I can understand why your son wants to have a shower when he first gets out of bed, Generally people will have a shower before the leave to go to work to wake themself up abit, At 3am or even 2am in the morning it's cold and your body doesn't want to function especially after getting out of a warm bed, so a nice hot shower generally is required to get you motivated for the day. Also as said about the rules apart of HACCP in the food industry are quiet strict regarding personal hygiene etc.
The way the shifts are in our house goes like this:
Me: 4am to 12pm
Mum: 9pm to 5am
Ivan: 6am to 4pm
So people are waking up / leaving at different times of the day, yet we all seem to work together so that people don't disrupt anyone else's sleep patterns etc. When I first started this role, no one use to wake up when I left, However I did have a complaint from the neighbour across the road over my cars exhaust system being loud, despite the fact that I drive queitly at that time of morning. I got the exhaust changed anyway.
Perhaps sitting your son down and having a talk about his job and your job, plus what is required around the house and that everyone needs to help out. Explain to your son that you're curtious to him when he's trying to sleep as he should be to you. It's not that hard to be quiet around the house, you'll soon learn how to do things without waking someone up.
As to the "board / rent" situation - Regardless of whether you're on family payments or not and your son is working, You should discuss with him about setting up a board - I use to pay $80 a fortnight when I was 16 and my mother still got payments for me. Once the payments stopped it went up to $80 a week. Now I pay $150 a week, I've actually been paying rent for the past 2 months ($270 a week) To help the family out.
Also to get your son to help out around the house, prehaps try a different route in communicating with him, instead of saying "this is my house, these are my rules, you must obey them" or along those lines. Sit him down, talk to him about chores or jobs that he can do around the house that will help you and him both out. Give him some simple suggestions that he could do to help you out, He gets home alot earlier than you do so maybe suggest if he can put a load of washing on, vaccuum the house and explain that all these little things add up and help everyone out.
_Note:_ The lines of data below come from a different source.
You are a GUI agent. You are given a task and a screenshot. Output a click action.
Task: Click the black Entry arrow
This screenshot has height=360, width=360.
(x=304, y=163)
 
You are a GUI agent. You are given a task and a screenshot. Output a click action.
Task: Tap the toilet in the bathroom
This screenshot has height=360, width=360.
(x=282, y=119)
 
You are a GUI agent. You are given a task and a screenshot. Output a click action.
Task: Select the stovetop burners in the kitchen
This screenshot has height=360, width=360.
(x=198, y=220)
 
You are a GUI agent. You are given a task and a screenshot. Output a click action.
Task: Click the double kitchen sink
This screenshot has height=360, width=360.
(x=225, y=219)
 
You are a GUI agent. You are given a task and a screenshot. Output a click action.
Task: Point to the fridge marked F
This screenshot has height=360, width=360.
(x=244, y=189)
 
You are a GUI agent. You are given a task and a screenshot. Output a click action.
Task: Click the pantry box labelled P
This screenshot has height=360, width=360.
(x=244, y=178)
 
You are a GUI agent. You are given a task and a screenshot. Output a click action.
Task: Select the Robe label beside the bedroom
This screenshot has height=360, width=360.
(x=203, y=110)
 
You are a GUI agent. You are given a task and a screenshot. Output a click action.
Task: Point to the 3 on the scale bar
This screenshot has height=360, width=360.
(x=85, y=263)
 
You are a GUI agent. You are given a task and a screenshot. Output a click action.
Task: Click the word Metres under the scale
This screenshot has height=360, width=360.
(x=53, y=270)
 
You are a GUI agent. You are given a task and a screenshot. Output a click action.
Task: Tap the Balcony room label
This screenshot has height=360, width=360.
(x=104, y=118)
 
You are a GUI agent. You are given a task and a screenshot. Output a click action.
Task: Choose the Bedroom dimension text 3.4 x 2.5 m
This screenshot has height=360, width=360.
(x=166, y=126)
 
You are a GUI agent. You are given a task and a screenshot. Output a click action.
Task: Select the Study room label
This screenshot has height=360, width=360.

I just wanted to add, I don't think that you're being unfair in your requests - But knowing teenagers he's probably seeing it as some form of personal attack and doesn't understand what his actions are causing to the rest of the household. Again communication in a nice manner could really help this situation. I read above that someone mentioned that they got on better with their partners parents as they treated them like a friend instead of a parent - You stated that you're his mother not a friend. Maybe if you can bring those 2 things together, To be a mother and a friend to him he might realise what his actions are causing and might shape up to help you out and do the right thing by you.